By embracing digitisation and digitalising their research methods, accounting historians who seek to do so can build on what these others have found to develop a robust medieval and early modern history of modern accounting of which accountants should be proud, rather than one dismissed, as it is at present, as generally incompetent until the nineteenth century. ‘Going digital’ will make this possible far more quickly and efficiently than persisting with analogue methods, and a list of several other useful online resources is included in the Appendix. Some accounting historians, such as the research teams led by Professor Mikhail Kuter, are already doing so (e.g. Kuter et al., 2018, 2020a, 2020b, 2022). They combine the use of over 60,000 digitised images from account books with flowchart models of bookkeeping systems to descriptively analyse the transition of one fourteenth/fifteenth-century Tuscan merchant to double entry, its subsequent development in his business and the uses to which it was put. In doing so, they highlight far more clearly than previous analogue scholars such things as the manner in which the bookkeeping system was aligned to the needs of the business and its dependency for its functionality on the ability of the bookkeeper. That research has told us much we did not know, and it would have been impossible without embracing the digital. Their current work, in which I am now involved, includes spreadsheet digitisation of account books, opening up a far more accessible and flexible research landscape than would ever be possible using the original analogue sources. It is innovations like these in digital historical accounting research, and those discussed previously in this article, that highlight the range of enhanced opportunities that will arise for those accounting historians who embrace the digital.

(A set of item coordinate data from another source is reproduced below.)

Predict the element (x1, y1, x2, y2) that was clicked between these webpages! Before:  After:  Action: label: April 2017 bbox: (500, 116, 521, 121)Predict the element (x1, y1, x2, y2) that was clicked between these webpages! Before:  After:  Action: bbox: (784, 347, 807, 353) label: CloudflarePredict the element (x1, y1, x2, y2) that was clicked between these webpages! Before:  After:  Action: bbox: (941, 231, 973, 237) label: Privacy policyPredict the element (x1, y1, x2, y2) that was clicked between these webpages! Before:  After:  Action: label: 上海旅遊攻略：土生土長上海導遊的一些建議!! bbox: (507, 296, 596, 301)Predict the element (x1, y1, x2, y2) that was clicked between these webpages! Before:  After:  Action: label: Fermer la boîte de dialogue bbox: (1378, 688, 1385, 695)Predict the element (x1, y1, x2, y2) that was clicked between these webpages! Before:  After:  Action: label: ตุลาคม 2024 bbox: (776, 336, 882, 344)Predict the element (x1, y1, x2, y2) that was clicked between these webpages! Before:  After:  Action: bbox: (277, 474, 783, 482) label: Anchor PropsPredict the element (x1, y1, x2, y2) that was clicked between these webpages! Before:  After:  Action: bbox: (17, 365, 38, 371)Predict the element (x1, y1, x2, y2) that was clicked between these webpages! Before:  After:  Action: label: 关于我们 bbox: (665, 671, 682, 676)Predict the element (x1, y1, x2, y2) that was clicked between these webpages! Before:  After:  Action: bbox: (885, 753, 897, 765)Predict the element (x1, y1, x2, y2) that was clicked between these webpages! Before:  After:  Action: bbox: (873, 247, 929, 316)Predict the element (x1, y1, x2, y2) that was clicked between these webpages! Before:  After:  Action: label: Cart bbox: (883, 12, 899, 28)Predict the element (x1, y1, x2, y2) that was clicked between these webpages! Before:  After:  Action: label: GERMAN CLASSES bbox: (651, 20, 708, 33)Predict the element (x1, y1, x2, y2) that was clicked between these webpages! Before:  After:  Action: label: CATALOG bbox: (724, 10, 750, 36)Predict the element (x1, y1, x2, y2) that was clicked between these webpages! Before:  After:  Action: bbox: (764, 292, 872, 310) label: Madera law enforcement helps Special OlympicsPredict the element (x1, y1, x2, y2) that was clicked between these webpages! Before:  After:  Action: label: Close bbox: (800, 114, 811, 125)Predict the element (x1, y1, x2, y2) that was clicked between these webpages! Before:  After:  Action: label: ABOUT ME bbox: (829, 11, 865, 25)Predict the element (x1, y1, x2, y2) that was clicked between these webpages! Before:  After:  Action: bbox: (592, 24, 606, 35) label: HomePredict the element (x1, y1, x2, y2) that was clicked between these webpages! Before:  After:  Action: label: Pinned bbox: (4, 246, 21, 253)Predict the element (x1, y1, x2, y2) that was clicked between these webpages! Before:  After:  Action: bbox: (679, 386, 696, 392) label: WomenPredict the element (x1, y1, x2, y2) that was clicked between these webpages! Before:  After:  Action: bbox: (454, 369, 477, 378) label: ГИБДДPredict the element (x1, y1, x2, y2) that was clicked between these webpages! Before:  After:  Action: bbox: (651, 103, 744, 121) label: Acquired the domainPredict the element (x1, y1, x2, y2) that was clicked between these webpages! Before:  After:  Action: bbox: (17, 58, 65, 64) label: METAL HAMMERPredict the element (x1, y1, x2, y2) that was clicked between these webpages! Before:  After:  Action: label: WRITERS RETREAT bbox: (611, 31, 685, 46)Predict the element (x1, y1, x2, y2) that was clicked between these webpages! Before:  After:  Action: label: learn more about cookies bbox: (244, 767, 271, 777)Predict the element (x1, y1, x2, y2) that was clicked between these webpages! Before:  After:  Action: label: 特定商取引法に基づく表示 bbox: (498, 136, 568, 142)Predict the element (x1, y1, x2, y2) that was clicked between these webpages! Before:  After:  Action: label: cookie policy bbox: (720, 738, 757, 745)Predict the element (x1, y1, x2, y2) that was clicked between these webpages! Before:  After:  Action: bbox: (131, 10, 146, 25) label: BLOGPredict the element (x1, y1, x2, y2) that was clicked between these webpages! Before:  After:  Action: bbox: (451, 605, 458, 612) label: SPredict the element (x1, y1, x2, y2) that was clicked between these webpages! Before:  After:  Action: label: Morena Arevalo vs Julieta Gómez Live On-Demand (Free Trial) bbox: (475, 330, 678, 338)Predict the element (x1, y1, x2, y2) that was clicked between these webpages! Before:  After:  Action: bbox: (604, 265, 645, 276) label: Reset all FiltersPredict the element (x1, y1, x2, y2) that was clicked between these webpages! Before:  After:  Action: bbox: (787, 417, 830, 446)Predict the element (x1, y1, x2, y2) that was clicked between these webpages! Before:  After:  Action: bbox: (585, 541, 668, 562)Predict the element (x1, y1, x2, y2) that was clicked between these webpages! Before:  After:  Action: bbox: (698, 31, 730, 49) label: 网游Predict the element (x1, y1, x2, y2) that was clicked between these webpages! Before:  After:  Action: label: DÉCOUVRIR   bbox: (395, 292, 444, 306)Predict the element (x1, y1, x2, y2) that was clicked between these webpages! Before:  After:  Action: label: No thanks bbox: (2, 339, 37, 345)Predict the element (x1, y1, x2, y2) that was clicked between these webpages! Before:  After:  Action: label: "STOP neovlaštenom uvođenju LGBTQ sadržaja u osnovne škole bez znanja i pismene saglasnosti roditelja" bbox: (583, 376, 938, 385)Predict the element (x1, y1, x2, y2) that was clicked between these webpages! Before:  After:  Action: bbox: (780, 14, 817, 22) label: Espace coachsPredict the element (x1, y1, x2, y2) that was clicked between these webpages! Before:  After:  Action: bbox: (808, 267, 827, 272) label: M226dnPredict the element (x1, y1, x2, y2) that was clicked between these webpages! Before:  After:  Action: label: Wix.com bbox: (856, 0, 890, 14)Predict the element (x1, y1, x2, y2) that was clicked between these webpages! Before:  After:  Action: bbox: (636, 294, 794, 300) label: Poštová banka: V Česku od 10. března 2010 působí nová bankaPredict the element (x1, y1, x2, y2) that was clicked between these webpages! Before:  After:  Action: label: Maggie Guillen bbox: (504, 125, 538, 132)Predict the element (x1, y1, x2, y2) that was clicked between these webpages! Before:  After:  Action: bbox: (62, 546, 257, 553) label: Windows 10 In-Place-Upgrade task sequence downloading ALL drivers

Finally, ‘going digital’ raises the bar and increases opportunity, but digitisation and digitalisation are not a panacea. They are a complement, not a substitute. They do not provide answers in the way, for example, ChatGPT has made the presentation of coherent and believable statements and reports possible for those lacking the necessary personal knowledge or ability. What digitisation and digitalisation offer accounting historians is the opportunity to do accounting history better, more efficiently, more informed and more rigorously, but they do not in any way remove or minimalise the need to adopt the methods and approaches of traditional historical research. It is the combination that will lead to greater success.